**Source material:**
___
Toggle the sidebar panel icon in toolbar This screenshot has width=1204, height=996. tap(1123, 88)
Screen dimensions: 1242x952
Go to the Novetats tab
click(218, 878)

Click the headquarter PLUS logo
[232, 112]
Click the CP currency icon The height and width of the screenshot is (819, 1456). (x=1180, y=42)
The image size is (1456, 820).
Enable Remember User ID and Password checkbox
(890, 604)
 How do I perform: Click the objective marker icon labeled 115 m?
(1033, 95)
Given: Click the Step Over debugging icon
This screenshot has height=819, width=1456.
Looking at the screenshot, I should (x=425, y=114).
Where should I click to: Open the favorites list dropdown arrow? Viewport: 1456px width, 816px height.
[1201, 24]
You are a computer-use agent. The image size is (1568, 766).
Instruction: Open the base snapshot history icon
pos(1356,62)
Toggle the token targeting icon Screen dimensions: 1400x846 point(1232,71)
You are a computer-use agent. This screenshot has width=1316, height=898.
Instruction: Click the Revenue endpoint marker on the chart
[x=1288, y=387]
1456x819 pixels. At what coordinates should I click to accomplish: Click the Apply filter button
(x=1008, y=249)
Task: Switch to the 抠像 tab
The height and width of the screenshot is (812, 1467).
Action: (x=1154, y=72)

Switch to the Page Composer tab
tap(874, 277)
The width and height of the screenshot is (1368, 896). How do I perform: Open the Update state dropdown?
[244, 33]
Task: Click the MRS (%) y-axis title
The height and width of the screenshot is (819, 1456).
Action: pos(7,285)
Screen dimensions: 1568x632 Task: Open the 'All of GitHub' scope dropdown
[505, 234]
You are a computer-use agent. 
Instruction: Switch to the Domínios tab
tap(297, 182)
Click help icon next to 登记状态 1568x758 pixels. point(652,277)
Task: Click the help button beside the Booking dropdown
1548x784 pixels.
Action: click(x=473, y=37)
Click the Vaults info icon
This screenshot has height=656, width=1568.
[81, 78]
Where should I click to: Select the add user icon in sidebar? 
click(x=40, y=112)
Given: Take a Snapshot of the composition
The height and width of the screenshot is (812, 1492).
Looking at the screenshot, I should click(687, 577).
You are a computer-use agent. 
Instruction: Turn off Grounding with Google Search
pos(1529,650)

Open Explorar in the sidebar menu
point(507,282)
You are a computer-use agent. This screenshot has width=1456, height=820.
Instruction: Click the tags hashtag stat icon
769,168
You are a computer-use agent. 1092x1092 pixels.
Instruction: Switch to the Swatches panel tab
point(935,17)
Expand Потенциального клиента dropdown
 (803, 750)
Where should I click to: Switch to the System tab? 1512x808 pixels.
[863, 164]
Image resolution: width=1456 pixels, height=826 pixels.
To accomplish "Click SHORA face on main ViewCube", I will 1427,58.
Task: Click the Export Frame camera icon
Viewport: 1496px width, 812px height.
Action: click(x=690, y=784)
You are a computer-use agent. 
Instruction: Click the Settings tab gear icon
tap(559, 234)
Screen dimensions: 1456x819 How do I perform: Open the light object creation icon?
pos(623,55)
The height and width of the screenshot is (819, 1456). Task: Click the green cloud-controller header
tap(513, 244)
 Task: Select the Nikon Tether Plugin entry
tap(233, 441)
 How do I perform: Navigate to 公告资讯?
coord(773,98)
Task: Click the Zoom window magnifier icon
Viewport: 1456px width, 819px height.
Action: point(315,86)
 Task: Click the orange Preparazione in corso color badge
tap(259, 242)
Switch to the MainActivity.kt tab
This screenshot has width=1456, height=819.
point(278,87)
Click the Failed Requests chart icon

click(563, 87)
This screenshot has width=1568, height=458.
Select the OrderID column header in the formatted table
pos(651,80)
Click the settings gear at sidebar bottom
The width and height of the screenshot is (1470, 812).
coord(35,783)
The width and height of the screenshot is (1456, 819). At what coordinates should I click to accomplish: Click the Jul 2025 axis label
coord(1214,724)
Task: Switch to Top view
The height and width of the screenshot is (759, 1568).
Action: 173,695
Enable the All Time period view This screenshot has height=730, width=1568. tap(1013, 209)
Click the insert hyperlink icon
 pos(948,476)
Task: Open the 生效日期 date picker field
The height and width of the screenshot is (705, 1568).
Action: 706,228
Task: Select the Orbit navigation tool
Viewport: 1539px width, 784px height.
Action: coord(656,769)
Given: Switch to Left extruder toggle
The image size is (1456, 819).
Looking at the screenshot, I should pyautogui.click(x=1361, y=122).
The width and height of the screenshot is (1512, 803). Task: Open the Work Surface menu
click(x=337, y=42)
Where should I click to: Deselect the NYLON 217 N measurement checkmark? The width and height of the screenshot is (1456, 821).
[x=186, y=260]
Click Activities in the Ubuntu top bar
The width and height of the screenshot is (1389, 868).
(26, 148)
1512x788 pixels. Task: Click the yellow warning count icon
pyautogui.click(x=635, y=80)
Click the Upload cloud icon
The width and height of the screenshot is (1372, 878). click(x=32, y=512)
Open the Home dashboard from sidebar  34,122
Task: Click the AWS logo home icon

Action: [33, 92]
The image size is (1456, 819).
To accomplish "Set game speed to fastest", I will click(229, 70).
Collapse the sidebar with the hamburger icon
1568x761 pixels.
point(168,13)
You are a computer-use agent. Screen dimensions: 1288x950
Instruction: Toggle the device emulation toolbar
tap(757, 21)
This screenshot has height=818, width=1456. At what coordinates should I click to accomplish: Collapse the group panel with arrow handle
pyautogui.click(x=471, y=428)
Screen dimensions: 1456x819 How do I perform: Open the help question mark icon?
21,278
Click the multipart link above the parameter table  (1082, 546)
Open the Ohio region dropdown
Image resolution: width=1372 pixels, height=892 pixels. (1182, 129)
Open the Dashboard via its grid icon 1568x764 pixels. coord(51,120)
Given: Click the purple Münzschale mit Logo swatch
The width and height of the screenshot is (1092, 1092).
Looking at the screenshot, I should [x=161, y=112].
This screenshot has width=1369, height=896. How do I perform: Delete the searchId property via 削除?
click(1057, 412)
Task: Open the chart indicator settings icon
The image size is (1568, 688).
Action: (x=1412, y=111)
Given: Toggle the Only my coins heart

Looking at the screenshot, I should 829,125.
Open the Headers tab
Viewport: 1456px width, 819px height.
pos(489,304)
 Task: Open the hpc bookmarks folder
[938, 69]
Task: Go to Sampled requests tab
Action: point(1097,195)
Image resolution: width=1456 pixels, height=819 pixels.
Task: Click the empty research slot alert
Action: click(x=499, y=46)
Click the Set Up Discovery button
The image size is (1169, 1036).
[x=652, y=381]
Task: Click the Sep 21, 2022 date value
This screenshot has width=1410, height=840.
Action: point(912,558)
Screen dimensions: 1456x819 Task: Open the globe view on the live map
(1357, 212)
___
**Your objective:** For each line in the data, set it down again exactly.

**Problem solution:**
Toggle the sidebar panel icon in toolbar This screenshot has width=1204, height=996. tap(1123, 88)
Screen dimensions: 1242x952
Go to the Novetats tab
click(218, 878)

Click the headquarter PLUS logo
[232, 112]
Click the CP currency icon The height and width of the screenshot is (819, 1456). (x=1180, y=42)
The image size is (1456, 820).
Enable Remember User ID and Password checkbox
(890, 604)
 How do I perform: Click the objective marker icon labeled 115 m?
(1033, 95)
Given: Click the Step Over debugging icon
This screenshot has height=819, width=1456.
Looking at the screenshot, I should (x=425, y=114).
Where should I click to: Open the favorites list dropdown arrow? Viewport: 1456px width, 816px height.
[1201, 24]
You are a computer-use agent. The image size is (1568, 766).
Instruction: Open the base snapshot history icon
pos(1356,62)
Toggle the token targeting icon Screen dimensions: 1400x846 point(1232,71)
You are a computer-use agent. This screenshot has width=1316, height=898.
Instruction: Click the Revenue endpoint marker on the chart
[x=1288, y=387]
1456x819 pixels. At what coordinates should I click to accomplish: Click the Apply filter button
(x=1008, y=249)
Task: Switch to the 抠像 tab
The height and width of the screenshot is (812, 1467).
Action: (x=1154, y=72)

Switch to the Page Composer tab
tap(874, 277)
The width and height of the screenshot is (1368, 896). How do I perform: Open the Update state dropdown?
[244, 33]
Task: Click the MRS (%) y-axis title
The height and width of the screenshot is (819, 1456).
Action: pos(7,285)
Screen dimensions: 1568x632 Task: Open the 'All of GitHub' scope dropdown
[505, 234]
You are a computer-use agent. 
Instruction: Switch to the Domínios tab
tap(297, 182)
Click help icon next to 登记状态 1568x758 pixels. point(652,277)
Task: Click the help button beside the Booking dropdown
1548x784 pixels.
Action: click(x=473, y=37)
Click the Vaults info icon
This screenshot has height=656, width=1568.
[81, 78]
Where should I click to: Select the add user icon in sidebar? 
click(x=40, y=112)
Given: Take a Snapshot of the composition
The height and width of the screenshot is (812, 1492).
Looking at the screenshot, I should click(687, 577).
You are a computer-use agent. 
Instruction: Turn off Grounding with Google Search
pos(1529,650)

Open Explorar in the sidebar menu
point(507,282)
You are a computer-use agent. This screenshot has width=1456, height=820.
Instruction: Click the tags hashtag stat icon
769,168
You are a computer-use agent. 1092x1092 pixels.
Instruction: Switch to the Swatches panel tab
point(935,17)
Expand Потенциального клиента dropdown
 (803, 750)
Where should I click to: Switch to the System tab? 1512x808 pixels.
[863, 164]
Image resolution: width=1456 pixels, height=826 pixels.
To accomplish "Click SHORA face on main ViewCube", I will 1427,58.
Task: Click the Export Frame camera icon
Viewport: 1496px width, 812px height.
Action: click(x=690, y=784)
You are a computer-use agent. 
Instruction: Click the Settings tab gear icon
tap(559, 234)
Screen dimensions: 1456x819 How do I perform: Open the light object creation icon?
pos(623,55)
The height and width of the screenshot is (819, 1456). Task: Click the green cloud-controller header
tap(513, 244)
 Task: Select the Nikon Tether Plugin entry
tap(233, 441)
 How do I perform: Navigate to 公告资讯?
coord(773,98)
Task: Click the Zoom window magnifier icon
Viewport: 1456px width, 819px height.
Action: point(315,86)
 Task: Click the orange Preparazione in corso color badge
tap(259, 242)
Switch to the MainActivity.kt tab
This screenshot has width=1456, height=819.
point(278,87)
Click the Failed Requests chart icon

click(563, 87)
This screenshot has width=1568, height=458.
Select the OrderID column header in the formatted table
pos(651,80)
Click the settings gear at sidebar bottom
The width and height of the screenshot is (1470, 812).
coord(35,783)
The width and height of the screenshot is (1456, 819). At what coordinates should I click to accomplish: Click the Jul 2025 axis label
coord(1214,724)
Task: Switch to Top view
The height and width of the screenshot is (759, 1568).
Action: 173,695
Enable the All Time period view This screenshot has height=730, width=1568. tap(1013, 209)
Click the insert hyperlink icon
 pos(948,476)
Task: Open the 生效日期 date picker field
The height and width of the screenshot is (705, 1568).
Action: 706,228
Task: Select the Orbit navigation tool
Viewport: 1539px width, 784px height.
Action: coord(656,769)
Given: Switch to Left extruder toggle
The image size is (1456, 819).
Looking at the screenshot, I should pyautogui.click(x=1361, y=122).
The width and height of the screenshot is (1512, 803). Task: Open the Work Surface menu
click(x=337, y=42)
Where should I click to: Deselect the NYLON 217 N measurement checkmark? The width and height of the screenshot is (1456, 821).
[x=186, y=260]
Click Activities in the Ubuntu top bar
The width and height of the screenshot is (1389, 868).
(26, 148)
1512x788 pixels. Task: Click the yellow warning count icon
pyautogui.click(x=635, y=80)
Click the Upload cloud icon
The width and height of the screenshot is (1372, 878). click(x=32, y=512)
Open the Home dashboard from sidebar  34,122
Task: Click the AWS logo home icon

Action: [33, 92]
The image size is (1456, 819).
To accomplish "Set game speed to fastest", I will click(229, 70).
Collapse the sidebar with the hamburger icon
1568x761 pixels.
point(168,13)
You are a computer-use agent. Screen dimensions: 1288x950
Instruction: Toggle the device emulation toolbar
tap(757, 21)
This screenshot has height=818, width=1456. At what coordinates should I click to accomplish: Collapse the group panel with arrow handle
pyautogui.click(x=471, y=428)
Screen dimensions: 1456x819 How do I perform: Open the help question mark icon?
21,278
Click the multipart link above the parameter table  (1082, 546)
Open the Ohio region dropdown
Image resolution: width=1372 pixels, height=892 pixels. (1182, 129)
Open the Dashboard via its grid icon 1568x764 pixels. coord(51,120)
Given: Click the purple Münzschale mit Logo swatch
The width and height of the screenshot is (1092, 1092).
Looking at the screenshot, I should [x=161, y=112].
This screenshot has width=1369, height=896. How do I perform: Delete the searchId property via 削除?
click(1057, 412)
Task: Open the chart indicator settings icon
The image size is (1568, 688).
Action: (x=1412, y=111)
Given: Toggle the Only my coins heart

Looking at the screenshot, I should 829,125.
Open the Headers tab
Viewport: 1456px width, 819px height.
pos(489,304)
 Task: Open the hpc bookmarks folder
[938, 69]
Task: Go to Sampled requests tab
Action: point(1097,195)
Image resolution: width=1456 pixels, height=819 pixels.
Task: Click the empty research slot alert
Action: click(x=499, y=46)
Click the Set Up Discovery button
The image size is (1169, 1036).
[x=652, y=381]
Task: Click the Sep 21, 2022 date value
This screenshot has width=1410, height=840.
Action: point(912,558)
Screen dimensions: 1456x819 Task: Open the globe view on the live map
(1357, 212)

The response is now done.